Unsupervised learning with the aid of clustering can solve above problems. However, we
do not have sufficient information to use clustering efficiently for high resolution
data, i.e. (1) how many number of sampling data is necessary, (2) how many number of
clusters should be generated. In this research, in order to answer to these questions,
classification experiments of Landsat TM data were conducted.
From the experiments, following results were obtained. (1) There exists the optimal
number of clusters according to the sample size. (2) The method used to assign
categories to each cluster dominates the classification accuracy.

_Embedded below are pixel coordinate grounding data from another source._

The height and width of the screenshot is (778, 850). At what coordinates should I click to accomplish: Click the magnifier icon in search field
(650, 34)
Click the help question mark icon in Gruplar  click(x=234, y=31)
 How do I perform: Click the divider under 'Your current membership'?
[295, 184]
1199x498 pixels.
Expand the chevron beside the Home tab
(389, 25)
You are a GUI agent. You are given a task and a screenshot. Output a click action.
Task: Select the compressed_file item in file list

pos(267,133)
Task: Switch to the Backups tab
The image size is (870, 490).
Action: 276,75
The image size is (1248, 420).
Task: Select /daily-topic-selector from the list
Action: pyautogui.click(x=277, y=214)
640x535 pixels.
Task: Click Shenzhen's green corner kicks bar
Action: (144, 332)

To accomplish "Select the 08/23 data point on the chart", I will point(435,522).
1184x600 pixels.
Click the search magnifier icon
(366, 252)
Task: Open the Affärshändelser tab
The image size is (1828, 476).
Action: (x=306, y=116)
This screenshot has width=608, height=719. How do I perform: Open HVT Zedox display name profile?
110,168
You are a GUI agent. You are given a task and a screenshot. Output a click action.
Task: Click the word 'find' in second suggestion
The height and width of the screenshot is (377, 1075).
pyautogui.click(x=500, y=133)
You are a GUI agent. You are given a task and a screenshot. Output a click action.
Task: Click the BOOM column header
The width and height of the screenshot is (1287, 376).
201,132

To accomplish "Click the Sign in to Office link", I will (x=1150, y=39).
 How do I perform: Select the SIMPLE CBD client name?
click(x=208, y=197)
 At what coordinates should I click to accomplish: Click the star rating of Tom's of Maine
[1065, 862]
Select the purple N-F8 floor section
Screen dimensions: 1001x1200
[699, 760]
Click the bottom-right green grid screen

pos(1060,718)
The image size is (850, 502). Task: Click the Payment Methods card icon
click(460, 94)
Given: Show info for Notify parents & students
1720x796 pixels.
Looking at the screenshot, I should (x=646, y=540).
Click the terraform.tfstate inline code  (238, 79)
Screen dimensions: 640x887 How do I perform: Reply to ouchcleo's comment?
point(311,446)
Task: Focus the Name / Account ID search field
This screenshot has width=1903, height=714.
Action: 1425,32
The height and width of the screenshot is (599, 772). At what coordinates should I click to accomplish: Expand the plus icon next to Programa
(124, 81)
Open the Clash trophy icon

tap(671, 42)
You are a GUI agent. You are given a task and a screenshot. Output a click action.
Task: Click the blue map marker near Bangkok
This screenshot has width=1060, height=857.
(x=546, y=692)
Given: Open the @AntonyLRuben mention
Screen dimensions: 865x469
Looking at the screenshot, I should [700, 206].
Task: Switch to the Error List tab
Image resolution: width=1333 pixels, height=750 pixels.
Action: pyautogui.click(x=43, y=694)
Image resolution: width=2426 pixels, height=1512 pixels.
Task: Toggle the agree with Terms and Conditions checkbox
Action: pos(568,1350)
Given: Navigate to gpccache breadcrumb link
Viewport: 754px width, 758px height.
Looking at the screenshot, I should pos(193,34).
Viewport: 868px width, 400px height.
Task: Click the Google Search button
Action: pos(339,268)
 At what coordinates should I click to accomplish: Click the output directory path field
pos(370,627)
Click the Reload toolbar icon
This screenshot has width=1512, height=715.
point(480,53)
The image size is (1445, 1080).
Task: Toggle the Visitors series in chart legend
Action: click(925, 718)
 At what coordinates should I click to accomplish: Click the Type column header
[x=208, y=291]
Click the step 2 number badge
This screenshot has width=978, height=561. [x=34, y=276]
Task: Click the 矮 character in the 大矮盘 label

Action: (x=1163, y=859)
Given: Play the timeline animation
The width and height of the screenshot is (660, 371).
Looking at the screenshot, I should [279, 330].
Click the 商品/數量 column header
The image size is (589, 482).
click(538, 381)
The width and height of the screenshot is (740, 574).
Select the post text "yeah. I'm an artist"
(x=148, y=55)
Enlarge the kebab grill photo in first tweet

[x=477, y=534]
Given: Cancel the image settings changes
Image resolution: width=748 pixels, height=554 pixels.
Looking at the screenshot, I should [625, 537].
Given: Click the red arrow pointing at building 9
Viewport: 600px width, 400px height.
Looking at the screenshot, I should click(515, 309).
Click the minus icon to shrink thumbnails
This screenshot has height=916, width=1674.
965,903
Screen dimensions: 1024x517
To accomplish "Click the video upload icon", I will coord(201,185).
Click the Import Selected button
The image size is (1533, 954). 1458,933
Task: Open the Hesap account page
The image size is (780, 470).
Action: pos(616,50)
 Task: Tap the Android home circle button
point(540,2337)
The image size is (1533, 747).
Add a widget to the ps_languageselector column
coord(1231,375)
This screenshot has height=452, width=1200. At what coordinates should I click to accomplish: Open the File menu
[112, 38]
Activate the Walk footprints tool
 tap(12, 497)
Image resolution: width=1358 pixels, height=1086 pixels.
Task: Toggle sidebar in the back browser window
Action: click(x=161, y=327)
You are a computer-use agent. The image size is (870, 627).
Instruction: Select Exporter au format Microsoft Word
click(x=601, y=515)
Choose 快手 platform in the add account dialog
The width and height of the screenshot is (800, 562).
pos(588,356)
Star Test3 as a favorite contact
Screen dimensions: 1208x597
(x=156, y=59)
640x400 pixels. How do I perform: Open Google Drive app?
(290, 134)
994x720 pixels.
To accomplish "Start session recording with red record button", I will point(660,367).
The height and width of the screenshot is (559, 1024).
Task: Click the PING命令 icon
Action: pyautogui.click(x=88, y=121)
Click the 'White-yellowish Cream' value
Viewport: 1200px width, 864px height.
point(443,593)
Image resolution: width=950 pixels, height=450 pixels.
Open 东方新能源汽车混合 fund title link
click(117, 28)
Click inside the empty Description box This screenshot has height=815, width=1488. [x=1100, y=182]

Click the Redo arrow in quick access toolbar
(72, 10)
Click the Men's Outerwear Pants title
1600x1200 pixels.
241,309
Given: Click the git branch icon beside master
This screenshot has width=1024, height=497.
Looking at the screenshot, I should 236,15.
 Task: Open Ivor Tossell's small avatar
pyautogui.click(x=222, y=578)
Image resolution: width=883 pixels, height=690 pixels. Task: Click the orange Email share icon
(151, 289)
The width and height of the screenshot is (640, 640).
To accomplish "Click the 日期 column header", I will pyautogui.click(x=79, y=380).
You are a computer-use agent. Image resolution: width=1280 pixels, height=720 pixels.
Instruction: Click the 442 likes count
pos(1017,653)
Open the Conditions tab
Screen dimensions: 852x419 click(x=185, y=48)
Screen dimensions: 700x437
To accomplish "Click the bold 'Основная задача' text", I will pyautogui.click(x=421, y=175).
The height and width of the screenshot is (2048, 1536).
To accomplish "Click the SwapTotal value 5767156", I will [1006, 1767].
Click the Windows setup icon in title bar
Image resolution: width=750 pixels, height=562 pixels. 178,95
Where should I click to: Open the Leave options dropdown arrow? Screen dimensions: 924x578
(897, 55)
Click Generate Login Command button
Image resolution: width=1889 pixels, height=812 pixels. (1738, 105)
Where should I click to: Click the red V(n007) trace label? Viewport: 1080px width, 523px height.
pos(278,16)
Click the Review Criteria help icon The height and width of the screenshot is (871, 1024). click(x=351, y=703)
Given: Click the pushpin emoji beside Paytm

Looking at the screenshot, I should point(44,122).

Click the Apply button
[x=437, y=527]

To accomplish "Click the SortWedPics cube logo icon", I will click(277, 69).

KEY WORDS:Clustering, Unsupervised learning. High resolution data
1 INTRODUCTION
With the launch of second generation high
resolution sensors like Thematic
Mapper(TM) and HRV, many kinds of
researches have been done to certificate
the capability of these sensors for land
use classification. Most of the results
of these studies have shown that
classification accuracies using these
sensors are not so high as expected when
applying conventional supervised maximum
likelihood classifier using only spectral
information. These results have made many
researchers to study spatial features
like textures or more sophisticated
classifier like expert systems,
Dempster-Shafer rule or fuzzy classi
fiers.
In addition, those results also have
shown the limitations of supervised
learning system. As well known,
supervised training area selections
cannot be assured as random samples on
which all the statistical method are
based upon. This problem has not been
emphasized in case of treating low
resolution images like MSS. It is mainly
because the image itself has been
composed of rather homogeneous areas made
from averaging process.
In the case of high resolution sensors,
this problem become hi-lightened. In many
land use classification studies,
estimated classification accuracies
calculated from confusion matrix of
training data has been very high (usually
90 to 98%) while accuracies estimated
from independent samples were very low
(typically 60 to 70%). These results
apparently show the fact that training
data have not actually represented the
statistics of their populations.
Furthermore, in order to obtain high
classification accuracies, an operator
should select more than 50 classification
classes for high resolution sensor data.
From the stand point of operational image
processing, this tendency that number of
training classes are largely increasing
will make the process almost impossible
as a matter of fact.
From the above reasons, unsupervised
learning process or actually speaking,
clusterings come to very important tool
for land use classification of high
resolution data. However, most of the
studies on clusterings were mainly
concerned about low resolution data like
MSS, and optimal conditions or at least
the least condition using clustering for
high resolution sensor data are not well
known. The purpose of this study is to
obtain fundamental knowledge about the
nature of clustering for high resolution
data, and clarify the influence of
sampling data size and number of clusters
to the classification accuracy.
2 DATA USED IN THE EXPERIMENTS
2.1 Image Data
Image data used in the experiments are
shown in Fig.l and its specifications are
shown below.
sensor : Landsat TM
date : 1984/Nov./4
path-row : 107-35
area : Hiratuka area Japan
pixel size : 25m
image size : 512 x 480